First Muon EE chambers installed

7 September 2009

Attaching an EE chamber to the installation tool



Several new parts of the ATLAS Muon Spectrometer have been installed earlier than anticipated. The so-called ‘EE’ chambers – where EE denotes their positioning as part of an ‘extra endcap’ – were due to join the detector during the 2009-10 winter shutdown. But, making the most of a clear window following the combined run this summer, the muon team and Technical Coordination decided to introduce 10 of the 62 Monitored Drift Tube (MDT) chambers ahead of schedule.

The chambers, which sit between the Big and Small Wheels, and around the Endcap Toroid magnet at each end of the detector, will provide an extra layer of muon measurement in the ‘rapidity region’ 1 to 1.3. Particles that shoot either straight out of the barrel, perpendicular to beam direction, or those nearly parallel to beam direction, will pass through three layers of muon system. But the 1-1.3 region, where the horizontally laid chambers give way to vertical ones, is something of a no-man’s-land only covered by two layers.

“We ideally want three or more measured points in order to completely reconstruct particle momentum and other parameters,” explains co-deputy Muon Project Leader, Tatsuo Kawamoto. The installation of the 10 EE chambers in July means that, theoretically, the accuracy of momentum measurements in that region of the detector should be much improved.

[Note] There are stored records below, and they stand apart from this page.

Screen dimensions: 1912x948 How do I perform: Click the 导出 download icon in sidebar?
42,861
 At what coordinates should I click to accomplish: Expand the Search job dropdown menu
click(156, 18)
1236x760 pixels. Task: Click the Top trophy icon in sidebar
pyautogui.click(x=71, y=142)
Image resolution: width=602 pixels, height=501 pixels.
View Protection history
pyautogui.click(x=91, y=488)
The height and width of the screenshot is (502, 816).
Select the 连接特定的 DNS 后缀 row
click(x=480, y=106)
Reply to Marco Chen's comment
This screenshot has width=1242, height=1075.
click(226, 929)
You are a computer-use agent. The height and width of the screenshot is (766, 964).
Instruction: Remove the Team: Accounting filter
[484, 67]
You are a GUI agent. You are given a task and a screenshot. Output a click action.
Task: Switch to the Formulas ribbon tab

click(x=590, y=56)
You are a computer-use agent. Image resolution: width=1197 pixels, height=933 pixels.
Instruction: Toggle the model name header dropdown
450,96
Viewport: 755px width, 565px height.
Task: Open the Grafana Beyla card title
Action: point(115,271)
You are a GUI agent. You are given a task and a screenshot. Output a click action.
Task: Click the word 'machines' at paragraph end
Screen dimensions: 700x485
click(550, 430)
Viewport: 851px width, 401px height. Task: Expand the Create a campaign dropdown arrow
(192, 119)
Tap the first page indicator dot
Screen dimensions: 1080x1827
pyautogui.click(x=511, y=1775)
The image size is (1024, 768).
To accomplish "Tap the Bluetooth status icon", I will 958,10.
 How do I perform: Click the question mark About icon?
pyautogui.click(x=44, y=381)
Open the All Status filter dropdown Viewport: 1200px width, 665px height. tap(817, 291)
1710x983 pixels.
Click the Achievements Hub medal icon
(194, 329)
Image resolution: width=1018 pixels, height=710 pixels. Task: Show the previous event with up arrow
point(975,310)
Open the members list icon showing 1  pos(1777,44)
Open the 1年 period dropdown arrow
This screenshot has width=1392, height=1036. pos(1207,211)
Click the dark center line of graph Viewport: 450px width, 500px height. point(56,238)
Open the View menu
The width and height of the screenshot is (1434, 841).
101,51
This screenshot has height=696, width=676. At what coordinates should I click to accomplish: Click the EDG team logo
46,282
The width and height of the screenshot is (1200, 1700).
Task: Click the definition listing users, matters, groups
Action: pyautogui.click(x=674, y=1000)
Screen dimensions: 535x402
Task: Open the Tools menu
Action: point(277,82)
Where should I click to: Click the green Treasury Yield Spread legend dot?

Dotted lines demonstrate how the EE chambers provide an extra layer of detection for some particle trajectories.



Like much of the rest of the muon system, the EE chambers are made of two ‘multilayers’ of three layers of drift tubes. The chambers, produced in Russia, measure very approximately 5 metres by 2 metres by 40 centimetres, and weigh in at 170 kilograms each. The 16 sectors around the Endcap Toroid are each covered by two trapezium shaped chambers, with the exception of Sector 5, which has just one.

The initial plans earmarked the 2009-10 shutdown as the time when all 62 chambers would make their debut. Since that shut down will no longer take place and there was time available for the installation earlier this year, the teams involved decided to begin it ahead of time. The result of this is that 10 chambers are now in place for first data – an unexpected bonus.

In fact, Sector 5 on both sides of the detector had been installed since February this year. Unlike the other chambers, it sits permanently atop the Endcap Toroid, which it uses as a support structure. In a neat bit of design trickery, when the Endcap Toroid is moved outwards it reveals the now partially-installed support structures for the small chambers (which reside in the even Sectors 2 -16): a double aluminium rail, consisting of two concentric circles.

When the detector is semi-open, and the support rails are exposed at Sector 5, the other chambers can be cleverly slotted into the absent Sector 5 position and shimmied along into their rightful places, tucked just inside the Barrel Toroid magnets. “In this way the chambers will arrive in their final position behind the magnet coils. This position is very difficult to reach from the front of the detector,” explains Muon Project Leader Ludovico Pontecorvo.

The July operation, which focussed on the large sectors instead, took some careful planning though. “For the installation, it was necessary to dismount the cryogenic pumps of the toroid. This is a rather nasty operation for the magnet team, because the pumps weigh around 300 kilos,” explains Ludovico.


Placing an EE chamber



During the two-week operation, the engineers installed Sectors 11 and 13 on Side A and Sectors 13 and 15 on Side C – a total of eight large chambers. They even managed not to have to dismantle the pumps in Sector 13, in what Tatsuo describes as “a very acrobatic operation”.

He and Ludovico anticipate installing the remainder of the chambers and the small chamber support structures whenever the next long shutdown comes around. “We can’t install the rest of the superstructures this year because we need to dismantle some gangways for that, and it’s a large job,” Tatsuo explains. When all the chambers are in place, we can expect a factor of two or three improvement in muon momentum resolution in the region.

“We’d really like to thank the technicians who have done these tricky operations and the engineers who designed the rather complicated mechanical structure,” smiles Ludovico. “There was a huge effort of the technical coordination and in particular the technicians doing this very delicate operation.”